There was an article on HN a few weeks ago about a guy making a game out of LinkedIn. In that he made a fake account, filled it with buzzword skills, degrees, and colleges. Started adding every notable person he could. Then it became a domino affect. Once he had some influential people as connections, other people started adding him, thinking he was then a big shot. Then once he got a ton of influential connections, recruiters from major companies started reaching out to him with job offers and interview requests.

Ultimately LinkedIn does have a good business use, but it can also be gamed pretty hard.

EDIT: Found the link. It didn't originate on HN, but I saw it from a post about it on HN.


Thank you for sharing, Fun read

No, they don't really, which is why they're always out and about making noise. The good people just keep getting promotions and salary increases and don't spend a lot of their time "networking." When's the last time you got a LinkedIn spam from Jeff Dean looking for a job?

I had to block one because they kept asking me to endorse and recommend them for shit that I don't even know about.

I'm like dude, when did you ever worked on "designing collimation towers" for NASA? You are like 19. Unless you were like a child prodigy, which I doubt, since you are asking me for an endorsement.

Well they do get some jobs, they just don't happen to keep them for very long...

They don't, otherwise they wouldn't have to spam LinkedIn.

Can't the inverse also apply?

If it didn't work they wouldn't spam LinkedIn.

I feel like the timing is more related to this: https://news.ycombinator.com/item?id=17706997

It may be just a coincidence but I have started noticing that very often when a company has a post that criticizes it for some behavior trending another post immediately follows showing the "generosity" of the same company showcasing some OSS or a blog post about some popular technological subject.

It got me thinking that maybe those companies have bots ready to upvote nice things about them when some criticism surfaces.

I've seen this happen with both Google and Microsoft so far.

I think you will find that large companies attract criticism continually, and release open source software continually.

Well then. Your 2 cents on how to become one after going through those videos? I am genuinely asking. Looking for a career in it. At the beginning now. Read a fair bit, basics videos and all that online. Nothing formal. Can do a bit of c, c++.

I strongly recommend doing personal projects with ML, particularly projects/datasets that haven't been done before. (i.e. not that Titanic dataset or sentiment analysis of Trump's tweets)

Work through a ton of Coursera courses and implement your own projects. If you don't know what projects you could do, you can use Kaggle to get ideas and datasets.

The MOOC courses are "just" there to teach you the basics and background.
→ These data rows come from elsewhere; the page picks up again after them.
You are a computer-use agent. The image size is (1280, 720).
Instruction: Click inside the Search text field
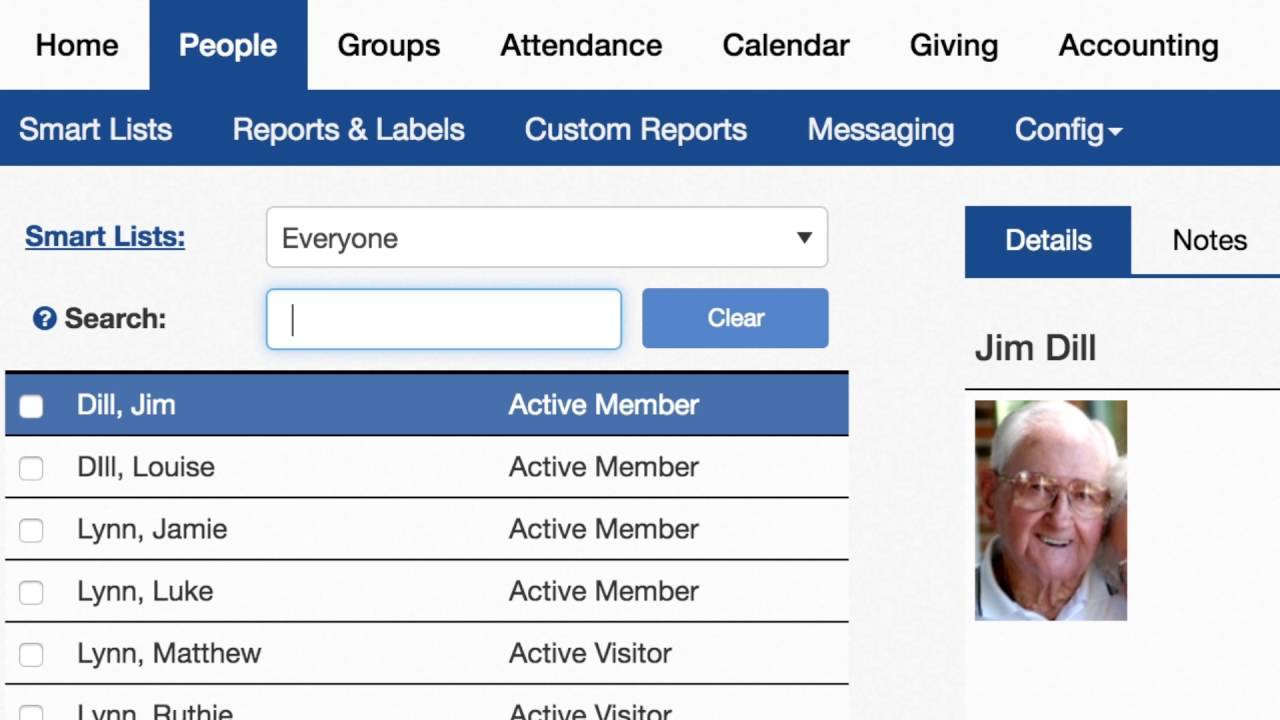[443, 319]
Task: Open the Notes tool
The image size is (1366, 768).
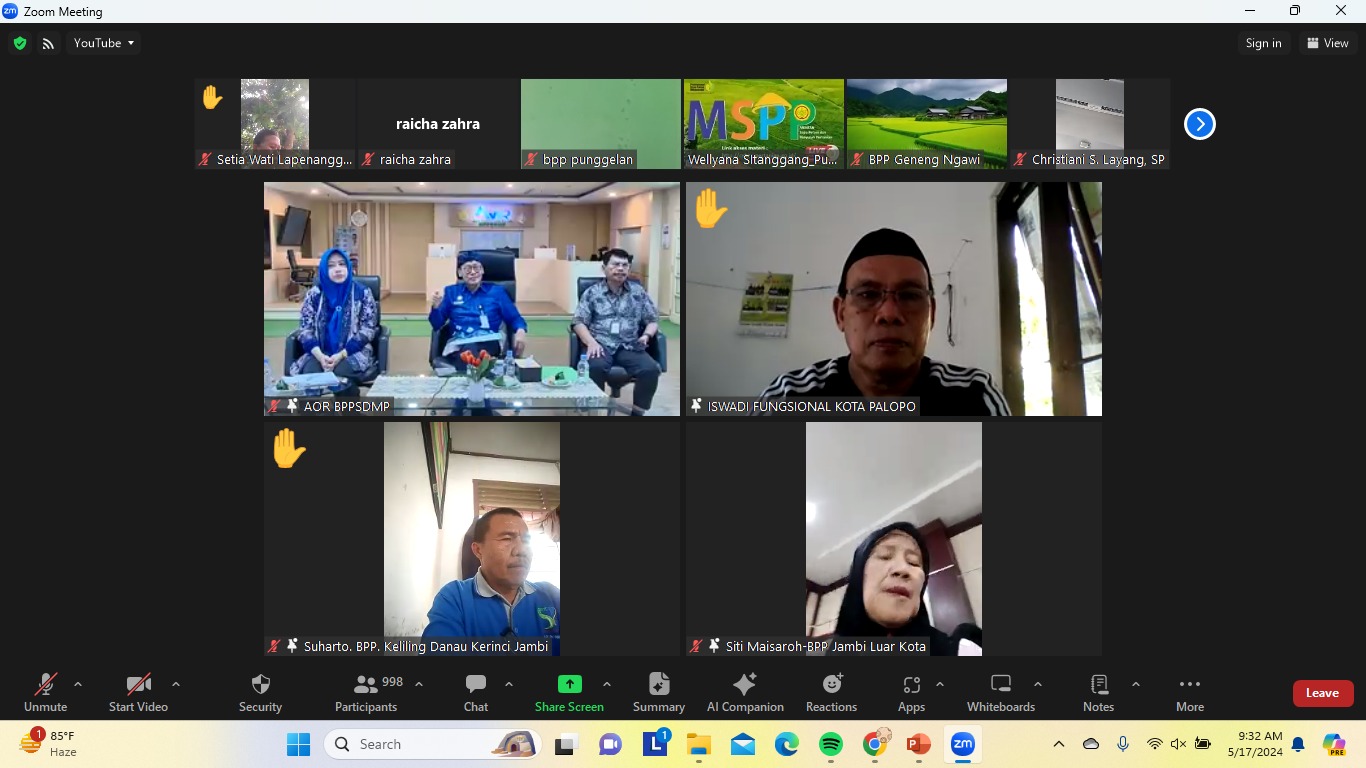Action: [x=1098, y=692]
Projects are absolutely necessary for you, because without a degree you will only be able to convince prospective employers based on having a lot of practical experience.

Like anything... do it. If you have the academic background get an entry level job. If not, you'll have to build things using ML.

Of note, there aren't really any entry-level ML jobs (Data Analyst isn't the same, although would be a valid stepping stone).

Sure there are.

I get freelancers to do data preprocessing for me frequently, and sometimes put it through some off the shelf model.

Generally it's hard to find the right people for this, but that isn't exactly unique.

> Just don't read them and say you're an ML expert afterwards.

"ML expert" is the new "web developer"

As someone going through a Master's in CS to get into ML, this makes me a little sad..

(though I do understand what you're getting at)

Actually, the Google guides were initially published in February (and publicly available before that from Martin Zinkevich since 2016!). But I agree, it's great to see more resources around these best practices.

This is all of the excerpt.